• _Required work_:
The copy should run from the line containing "Task: Click the Value label" through the last line of the entries below, exactly as written, with pictures omitted.

Items from a data source:
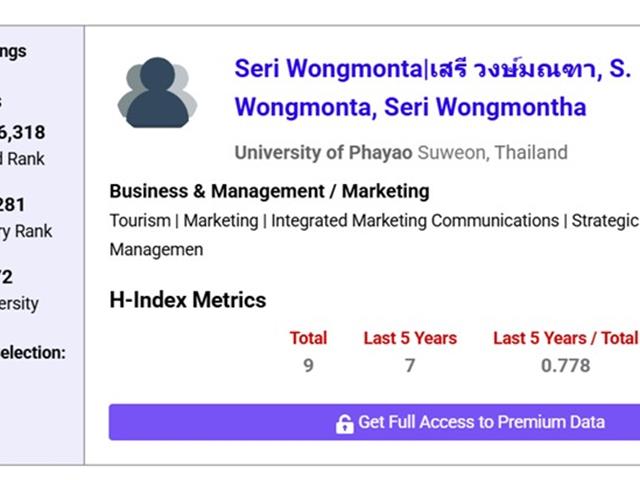Select the Last 5 Years column header

410,338
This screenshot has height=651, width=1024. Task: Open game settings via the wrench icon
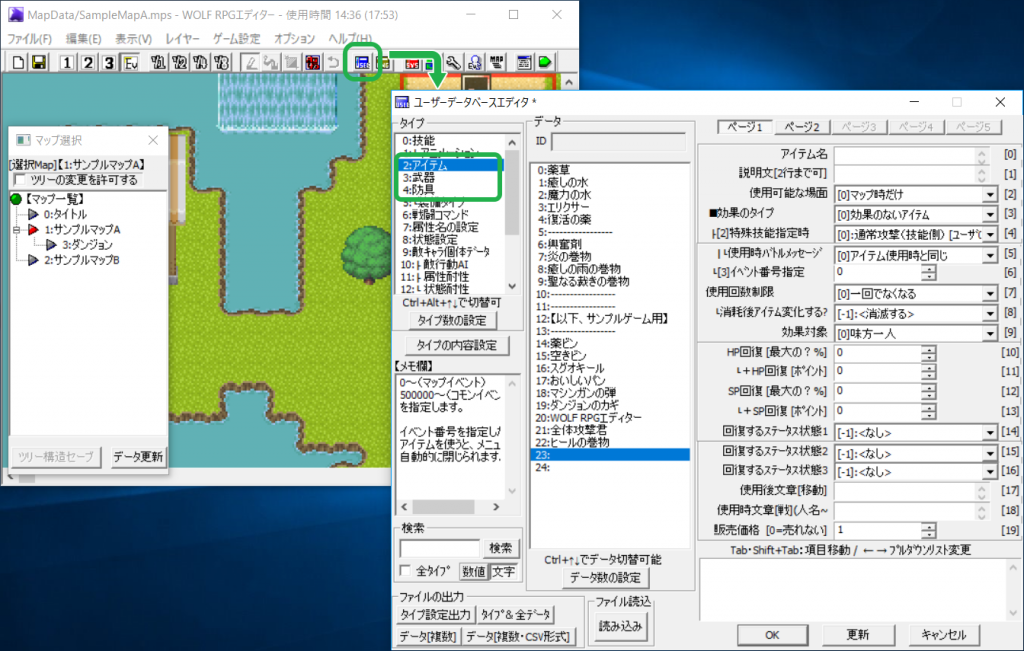[455, 62]
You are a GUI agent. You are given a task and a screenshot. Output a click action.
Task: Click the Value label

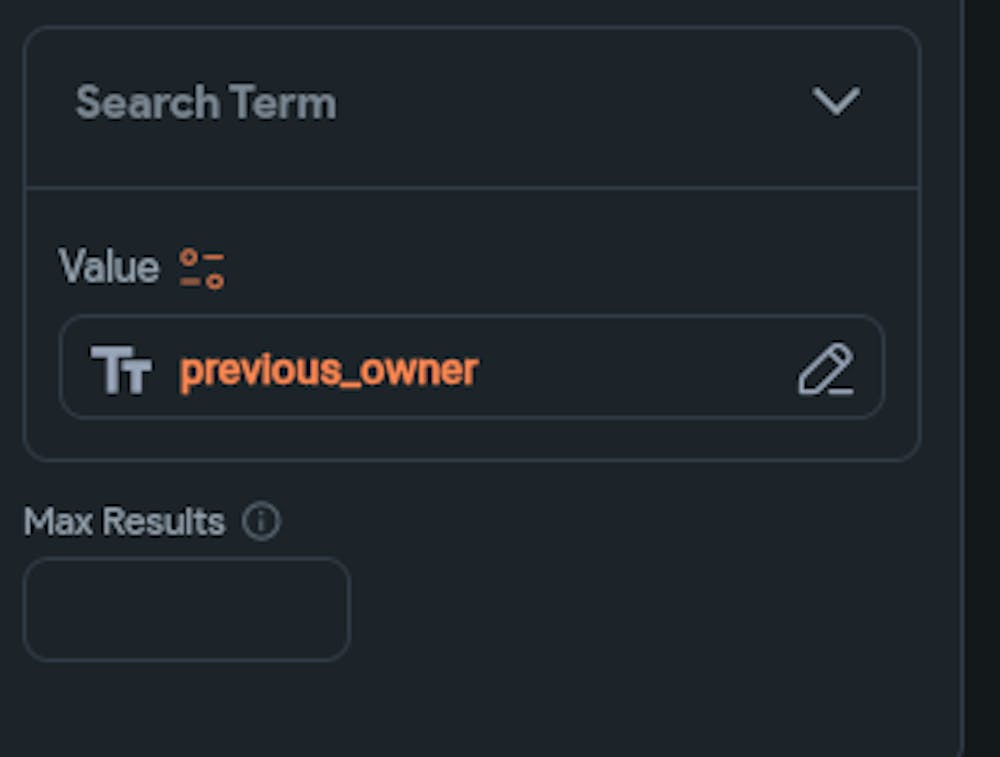(x=108, y=268)
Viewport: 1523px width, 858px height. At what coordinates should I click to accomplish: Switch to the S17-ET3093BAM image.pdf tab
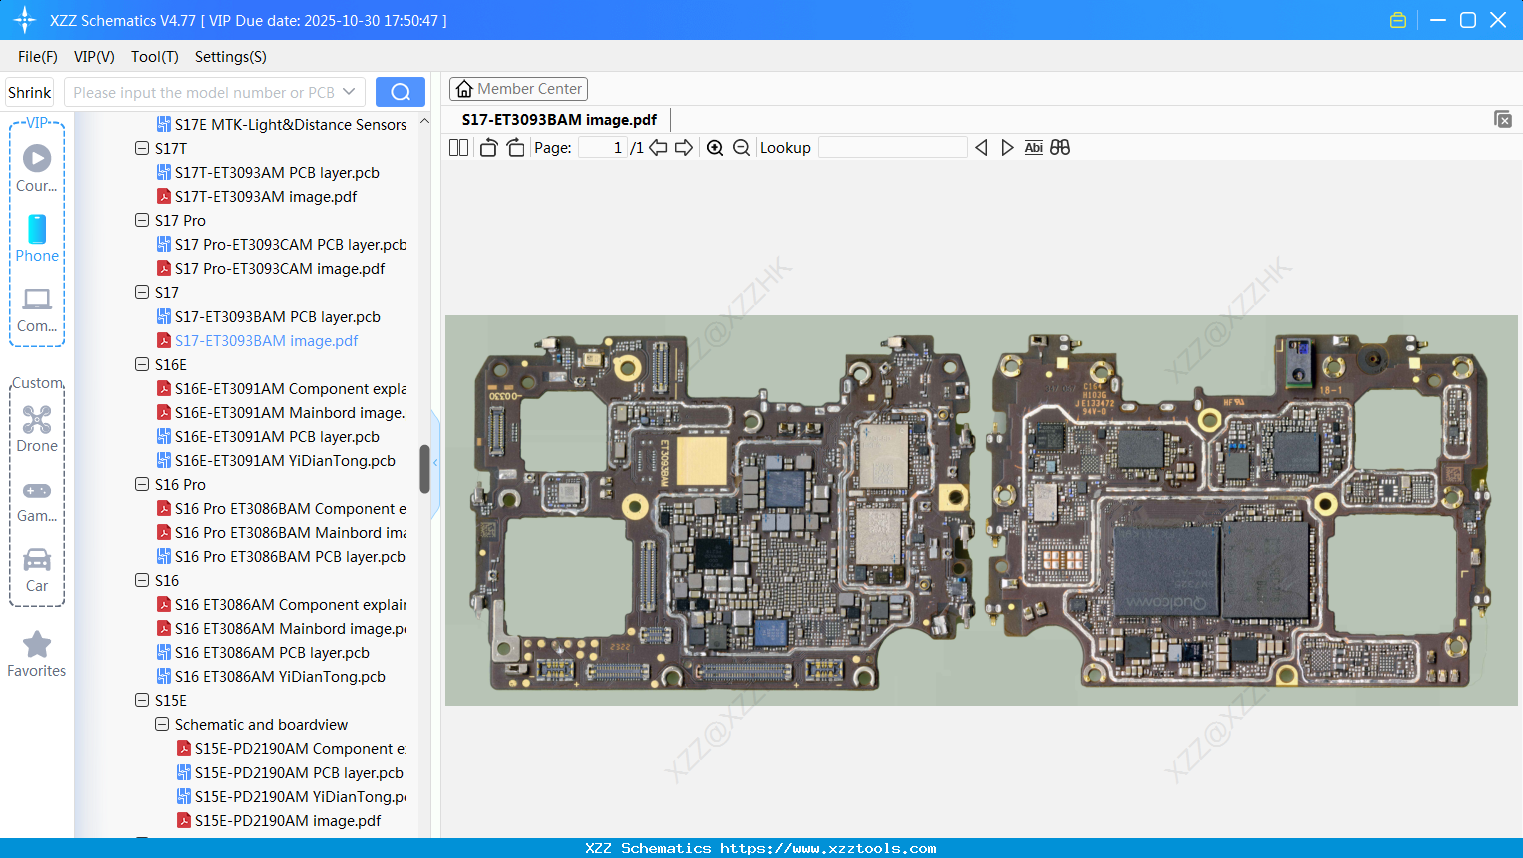pos(557,119)
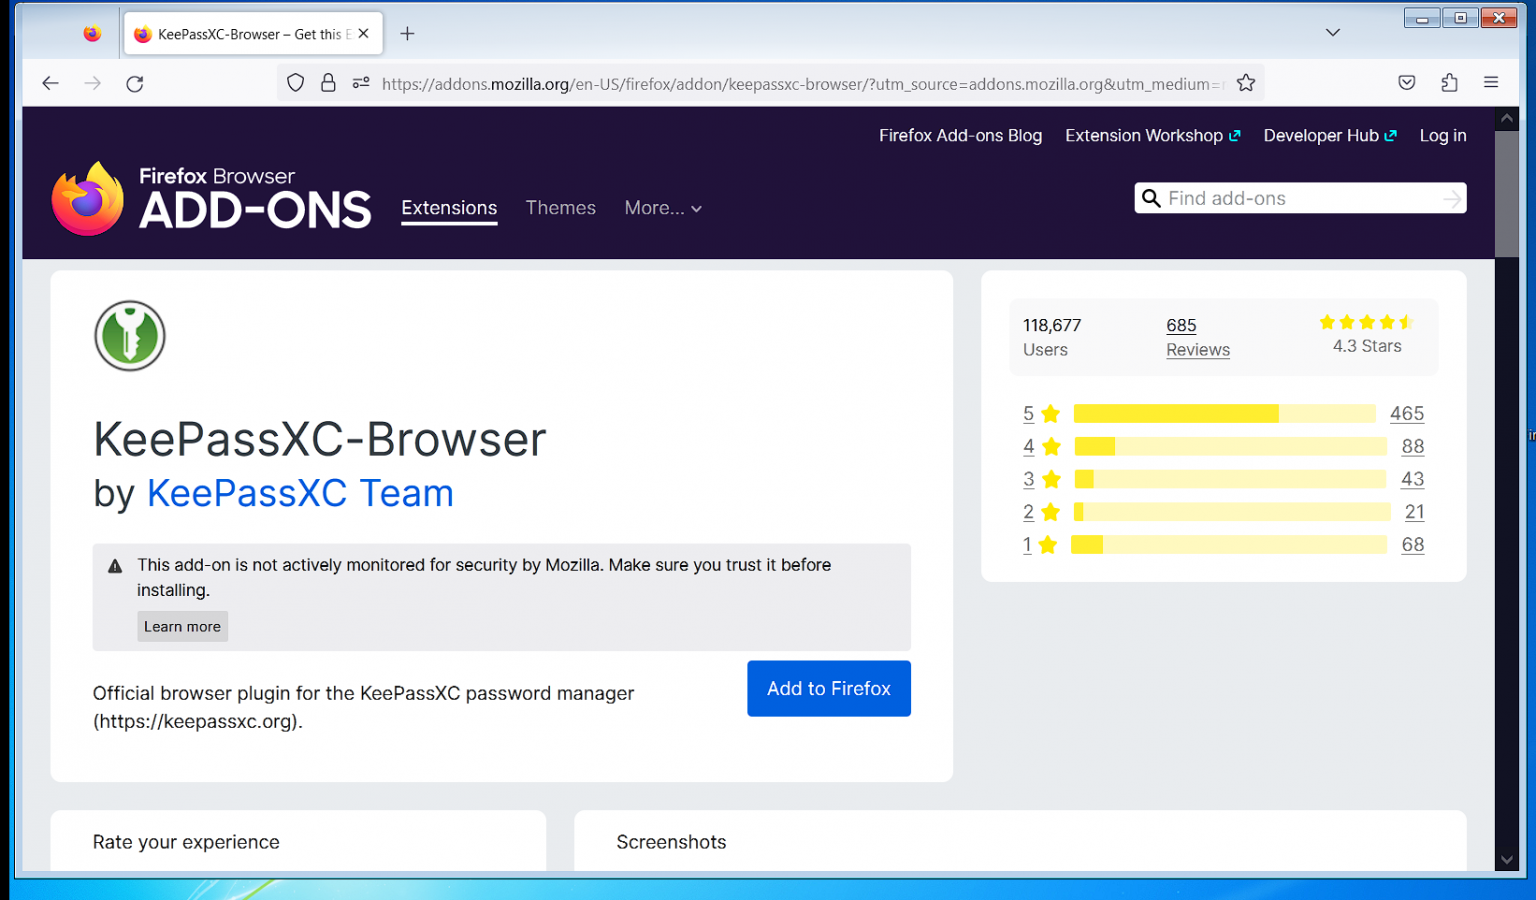Expand the More... navigation dropdown

(662, 208)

• _Written response_:
Task: Click the Value label

(x=108, y=268)
Viewport: 1523px width, 858px height. At what coordinates should I click to accomplish: Switch to the S17-ET3093BAM image.pdf tab
pos(557,119)
Expand the More... navigation dropdown

(662, 208)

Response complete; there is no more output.